MAIA : ce qu’il faut retenir !

Les MAIA ont été initiées dans le cadre de la mesure 4 du 3ème Plan Alzheimer 2008-2012.

  • Les Maia n’ont pas de statut juridique propre. Elles adoptent celui de l’entité qui les porte.
  • MAIA signifiait à l’origine « Maisons pour l’autonomie et l’intégration des personnes malades d’Alzheimer » avant d’être rebaptisé « Méthode d’action pour l’intégration des services d’aide et de soins dans le champ de l’autonomie. »
  • La MAIA est un guichet intégré dans lequel chaque acteur engagé dans l’accompagnement des personnes âgées de plus de 60 ans en perte d’autonomie doit apporter une réponse harmonisée. Il ne s’agit pas d’une structure physique accueillant du grand public, mais d’une méthode de travail pour les professionnels.
  • Le premier objectif de la MAIA est de simplifier le parcours de la personne âgée en perte d’autonomie et d’éviter les ruptures dans la prise en soin.
  • Parallèlement, le dispositif MAIA nourrit d’autres objectifs liés à l’amélioration de la prise en charge : favoriser le maintien de l’autonomie à domicile, renforcer la lisibilité du système d’aide et de soins, fournir une solution complète, harmonisée et adaptée aux besoins et attentes des patients.
  • Il y a actuellement 355 MAIA en France.
  • 35% des MAIA sont actuellement portées par les services d’un Conseil général. 20% par des acteurs de coordination (CLIC, réseau de santé etc.) et 11 % sont gérées par des associations de patients, de familles ou de personnes malades.
  • Pour chaque dispositif MAIA, 2 à 3 gestionnaires de cas sont chargés des situations dites « complexes ».

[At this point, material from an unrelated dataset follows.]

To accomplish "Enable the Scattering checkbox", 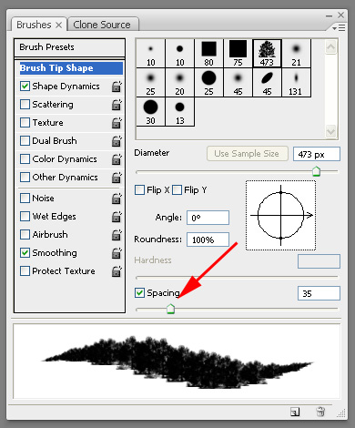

Un avant et un après pour la famille Prat

La mère de Françoise et Jacques Prat est décédée le 12 août dernier. Huit mois qui leur ont permis de faire le deuil et de porter un regard lucide sur l’accompagnement dont leur mère, atteinte d’une maladie neurodégénérative, et leur père, son principal aidant, ont bénéficié, à commencer par celui initié par la MAIA.

« Ma mère était atteinte d’une forme modérée de la maladie.
Concrètement, elle avait, par intermittence, des réactions complètement inappropriées. Ces réactions sont devenues, par la suite, de plus en plus fréquentes. Elle se plaignait par ailleurs de ne plus entendre malgré les appareils auditifs, ce qui l’isolait encore plus de son mari déjà peu causant », se souvient Jacques.

Quant au père de Françoise et Jacques Prat, il a joué pleinement son rôle d’aidant familial, conscient des difficultés qu’il ne pouvait surmonter et de l’aide indispensable, voire vitale, dont il aurait besoin au regard de son état physique. « Il était clairement en souffrance physique et psychologique », admet Jacques. L’intervention de la gestionnaire de cas de la MAIA a permis d’atténuer cette souffrance. Elle a pu mettre en place toute une organisation solutionnant progressivement les difficultés, en s’appuyant sur l’intervention de plusieurs professionnels.

« Au final, maman était apaisée. Papa un peu plus serein. Il faut avouer que, pour ma part, résidant à 1000 km de chez mes parents, j’ai été soulagé de constater l’intervention très professionnelle de Madame Dervier. Elle était à l’écoute de mes parents, à notre écoute et a su parfaitement appréhender les spécificités de leur situation. Aujourd’hui, je recommanderai cet accompagnement à n’importe quelle famille qui se sent démunie face à la maladie et ses conséquences », souligne Jacques Prat.